▶ [SOURCE DATA]
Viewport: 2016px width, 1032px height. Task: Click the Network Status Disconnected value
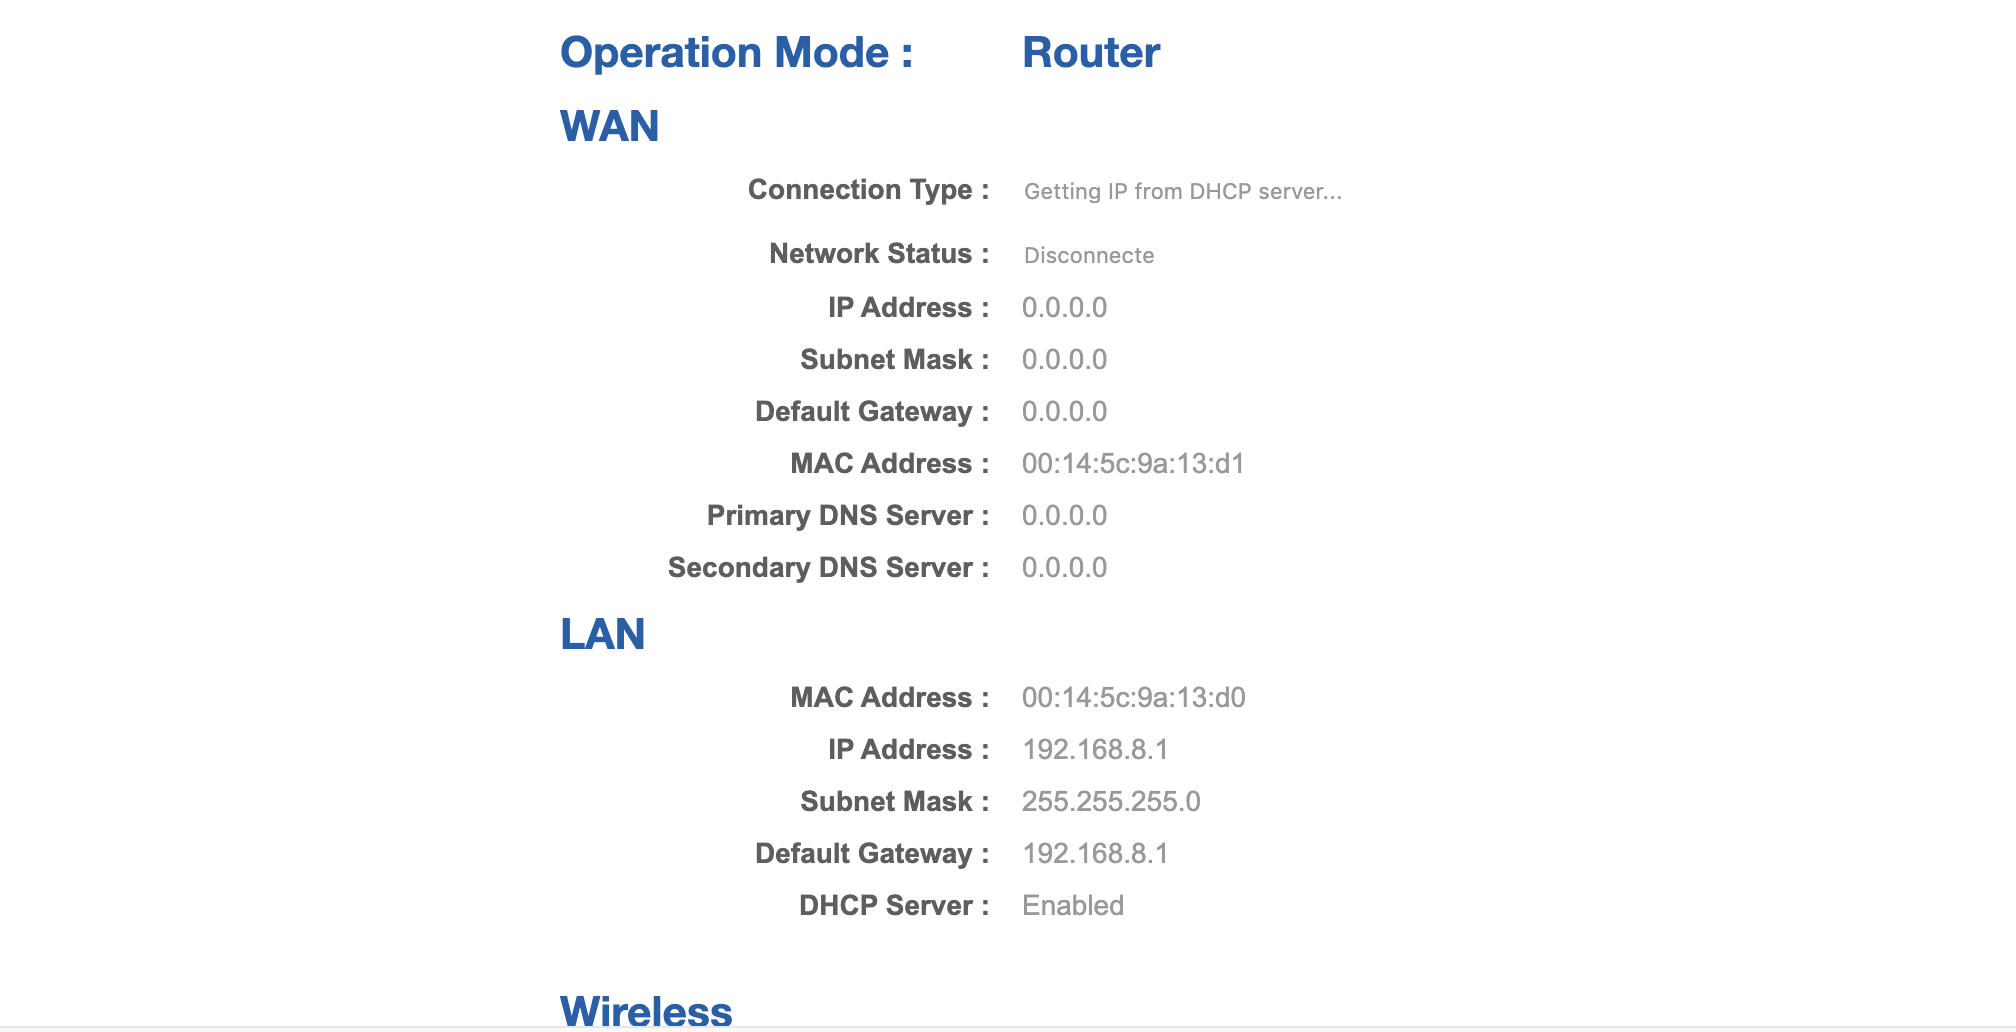point(1088,256)
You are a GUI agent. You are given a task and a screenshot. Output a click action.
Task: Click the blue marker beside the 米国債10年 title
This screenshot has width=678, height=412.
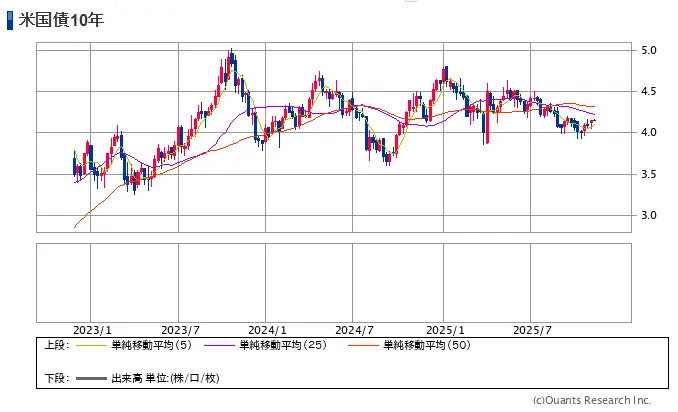point(10,20)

▶ [WHAT NEEDS TO BE DONE] Give back an exact repeat of the lines from the top of the data through the line that holds "Task: Click the blue", both included, and omit pictures.

▶ [SOLUTION FOR THIS PROBLEM]
Viewport: 2016px width, 1032px height. Task: Click the Network Status Disconnected value
point(1088,256)
You are a GUI agent. You are given a task and a screenshot. Output a click action.
Task: Click the blue marker beside the 米国債10年 title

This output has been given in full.